> **Data section**:
▬▬▬
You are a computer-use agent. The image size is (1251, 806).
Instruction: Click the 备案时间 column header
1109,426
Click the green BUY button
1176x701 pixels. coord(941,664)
▬▬▬
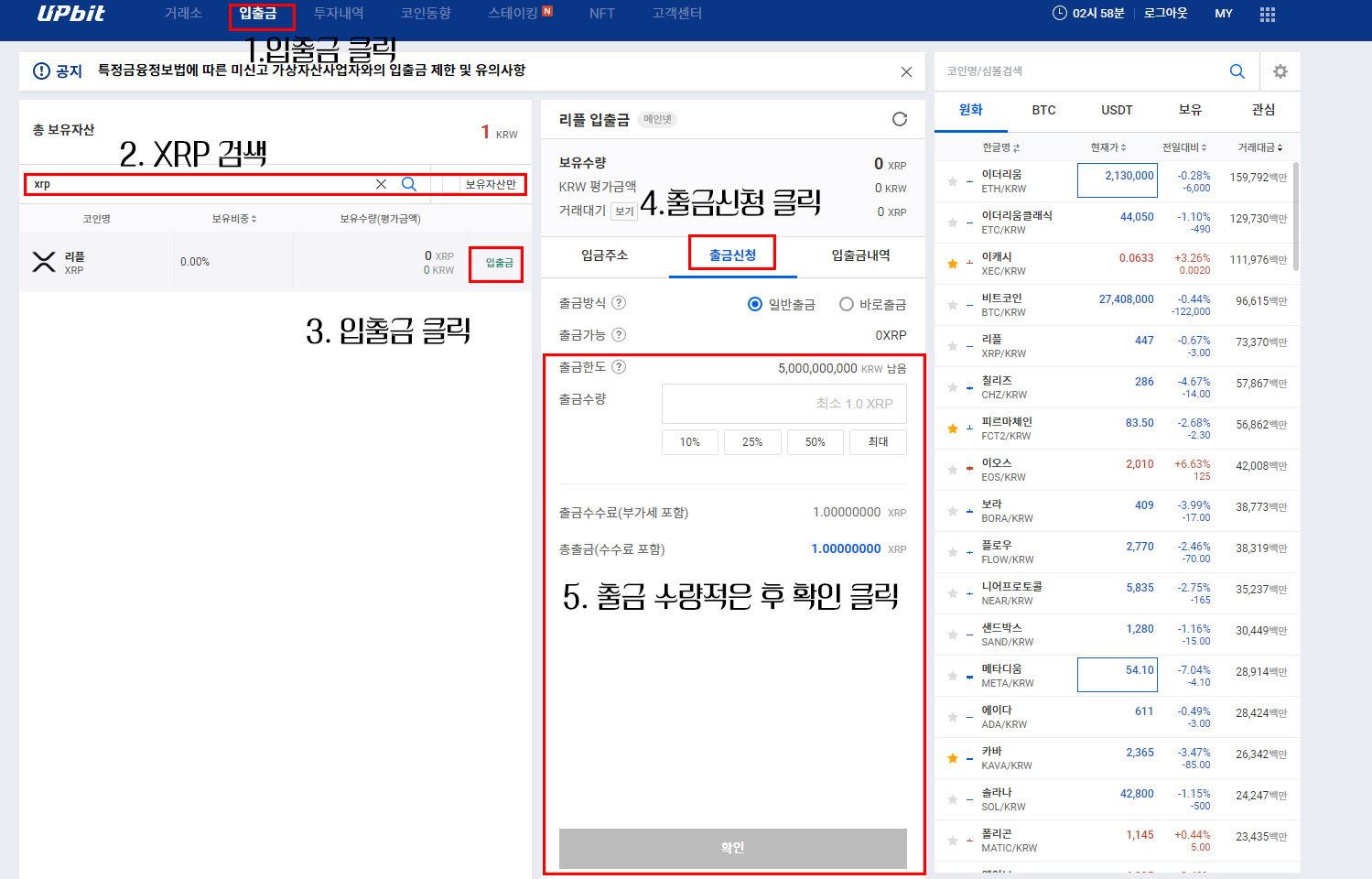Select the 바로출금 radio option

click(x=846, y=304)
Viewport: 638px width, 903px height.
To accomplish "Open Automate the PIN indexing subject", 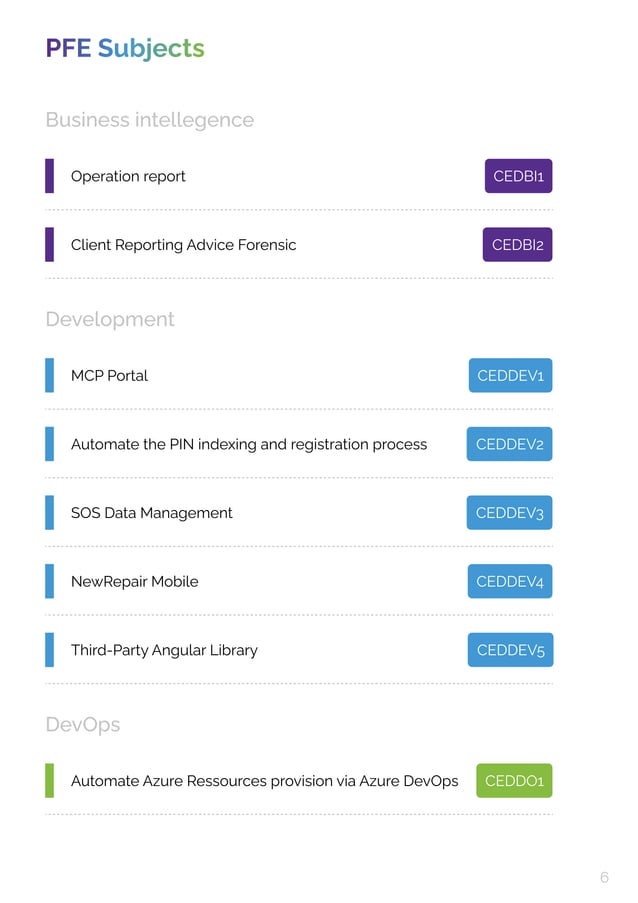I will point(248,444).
▬▬▬
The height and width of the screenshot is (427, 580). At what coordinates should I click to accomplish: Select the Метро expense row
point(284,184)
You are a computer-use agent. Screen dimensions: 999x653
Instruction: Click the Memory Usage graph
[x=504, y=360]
▬▬▬
> **Work instructions**:
Go through the listing above and return every line where the word "computer" occurs.

> **Your response**:
You are a computer-use agent. The image size is (1251, 806).
You are a computer-use agent. Screen dimensions: 999x653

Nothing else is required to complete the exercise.